All My Friends Are Dead

December 01, 2007 —
January 17, 2008


VIEW WORK

PRESS RELEASE

Honor Fraser Gallery is pleased to present an exhibition of new works by Gardar Eide Einarsson.

Einarsson is known for works whose apparent directness belies a complex and circuitous web of meanings. His paintings are usually black and white, and he employs the visual language and slogans used by rebels and revolutionaries, as well as authoritarian and political institutions, to instantly communicate black and white world views. But the instantly apprehensible messages and the clear visual language of graffiti and political posters are ironically undermined and displaced by their context — provided by, among other factors, his titles and subtitles, as well as the gallery environment and the times we live in.

In All My Friends Are Dead, Einarsson uses an inkjet printing on plywood to reproduce nine images from a 1960s police instruction manual. The calm and neutral posture of the policeman illustrating ways of handling a baton is in contrast to the violent situations evoked. This contrast is accentuated by the fact that the figures are reproduced at 90% of actual scale — a tactic used at Disneyland to make his figures more approachable — providing a further ironic counterpoint to the content of the images. The seeping of the ink onto the rough plywood seems to negate the clear-cut attitude that characterizes both authority and rebellion, while the unusual medium chimes with his frequent use of what he terms 'transparent' means of representation — rough photocopies, drips of paint — for their references to their means of production.

Other works in the show reflect Einarsson's interest in the language of revolt, and in undermining it ironically. Masks — based on images of masks he has seen of rebellions in developing countries — are here fashioned out of sweatpants, symbols of American leisure. A painting refers to the cover of Misfits, the biography of author Frederick Exley, one of various marginal figures in American culture that feature in Einarrson's work.

The apparently clear visual language in Einarsson's works present a backdrop for the complexities of interpretation for the view to unravel.

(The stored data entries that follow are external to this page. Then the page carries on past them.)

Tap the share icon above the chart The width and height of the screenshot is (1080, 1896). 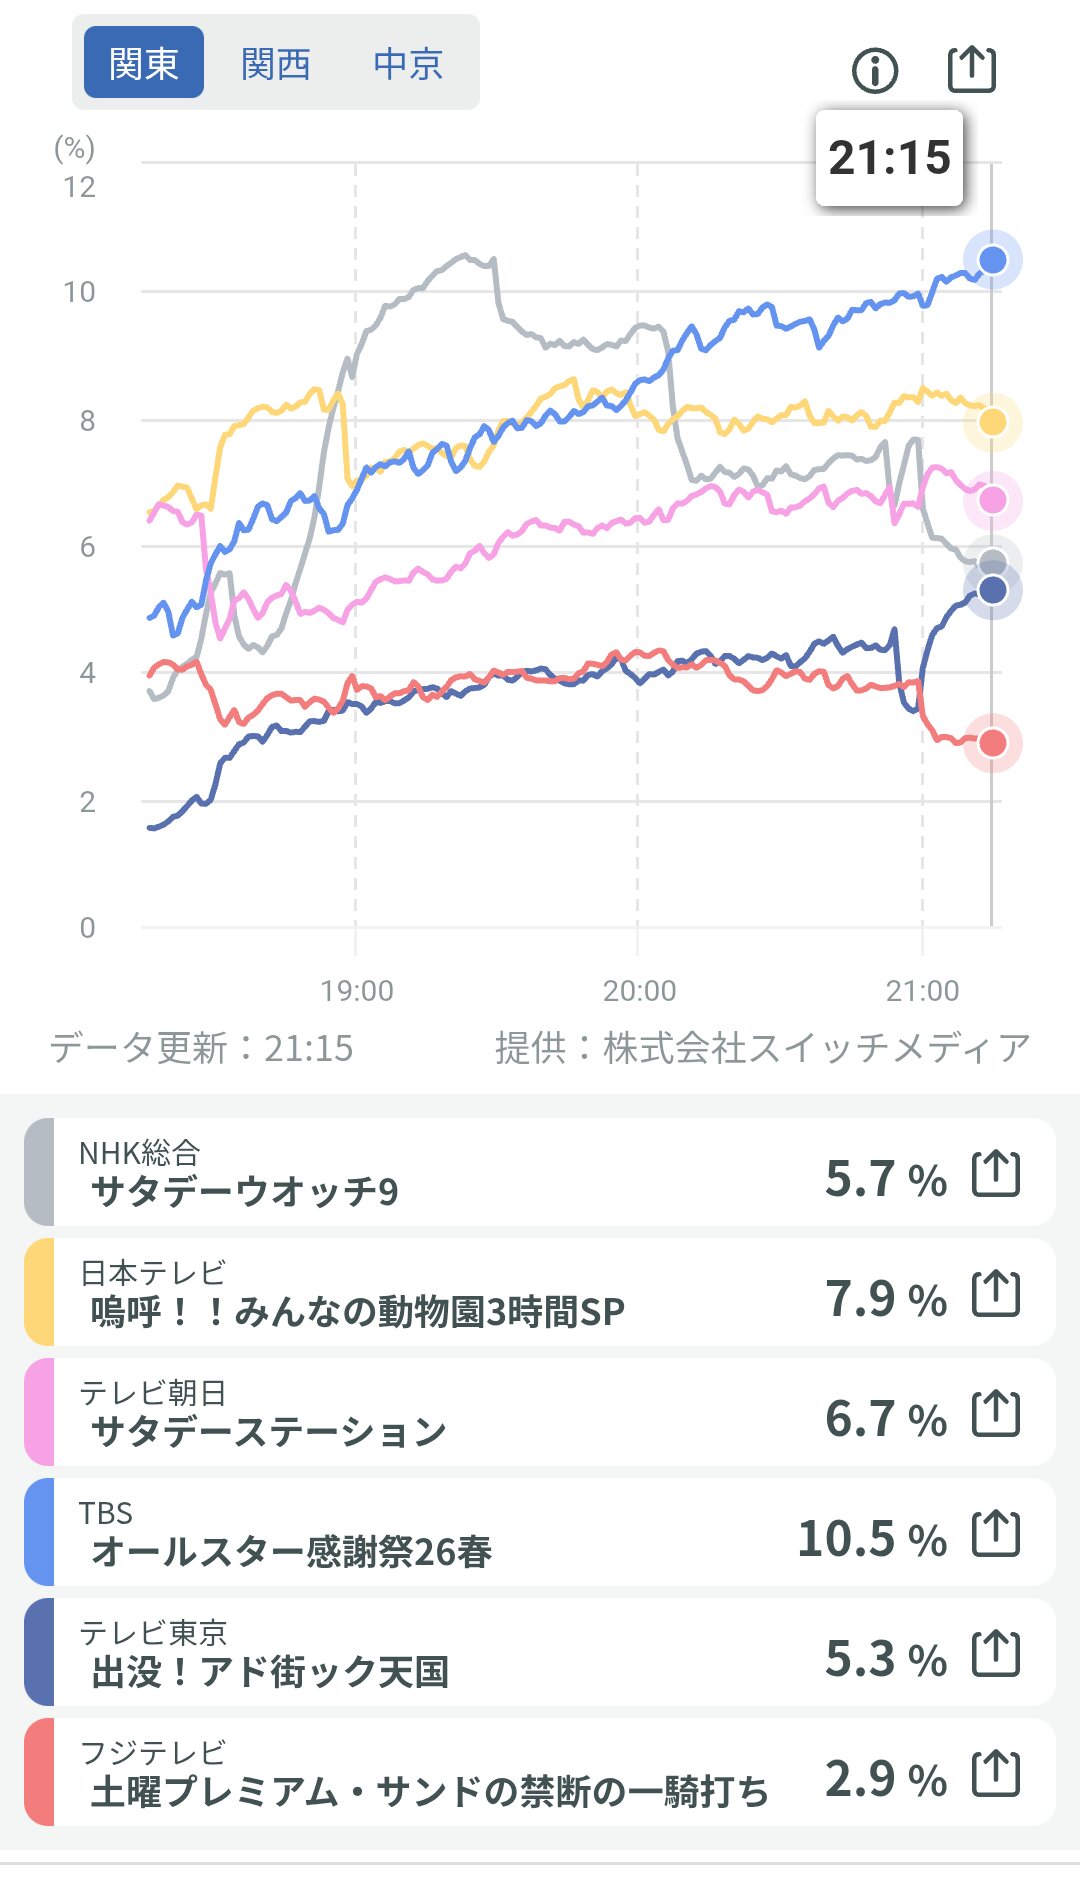coord(971,69)
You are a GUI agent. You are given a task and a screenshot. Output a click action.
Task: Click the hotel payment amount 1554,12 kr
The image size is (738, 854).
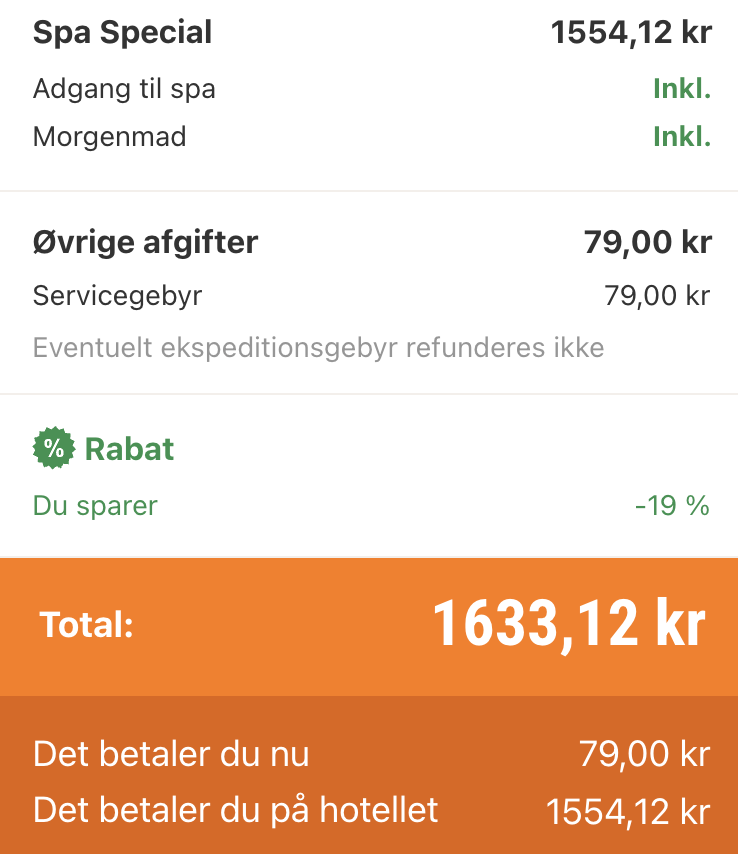click(627, 812)
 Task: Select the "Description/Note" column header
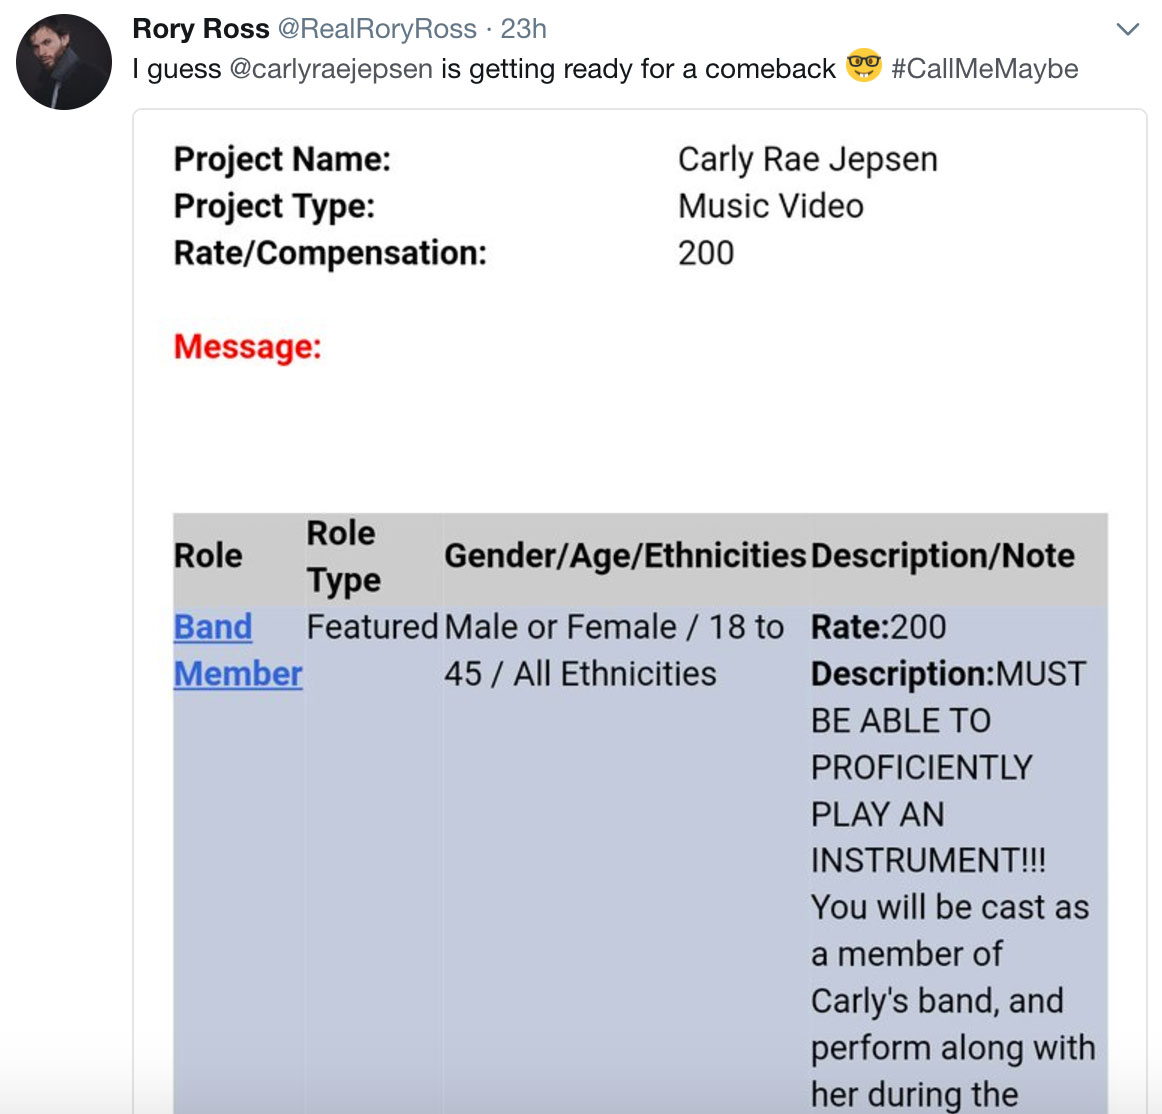(x=942, y=556)
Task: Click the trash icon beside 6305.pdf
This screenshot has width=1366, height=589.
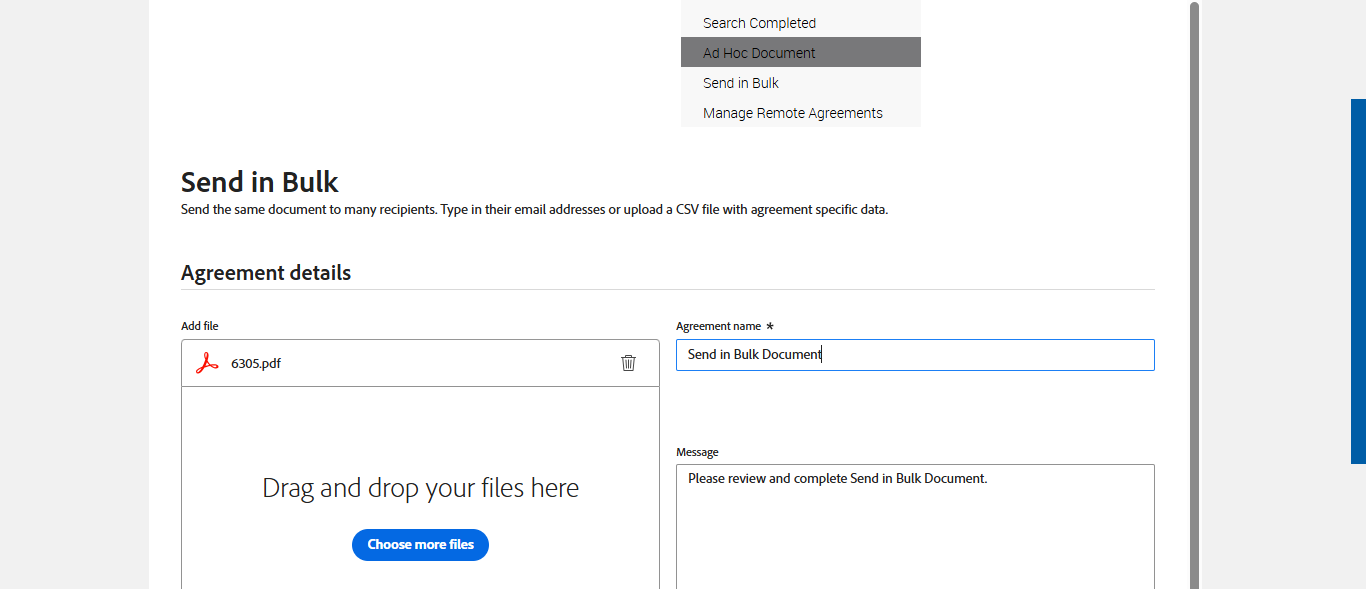Action: pos(628,363)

While on one level the work seems to be concerned with political themes — mechanisms of social control, the systems, cultures and individuals which run counter to those mechanisms. It can also be argued however that the work is reflexive, taking at its real subject both the making of art, (with references, such as paint drips, to its means of production), and meaning itself — communicated visually and linguistically — and the ways in which art can produce it, play with it, and complicate it.

Born in Norway, Gardar Eide Einarsson lives and works in New York. His work has been exhibited in solo shows in Oslo, Berlin, Köln, Paris and Copenhagen as well as the United States, and in group exhibitions throughout Europe. He will be included in the 2008 Whitney Biennial opening March 6.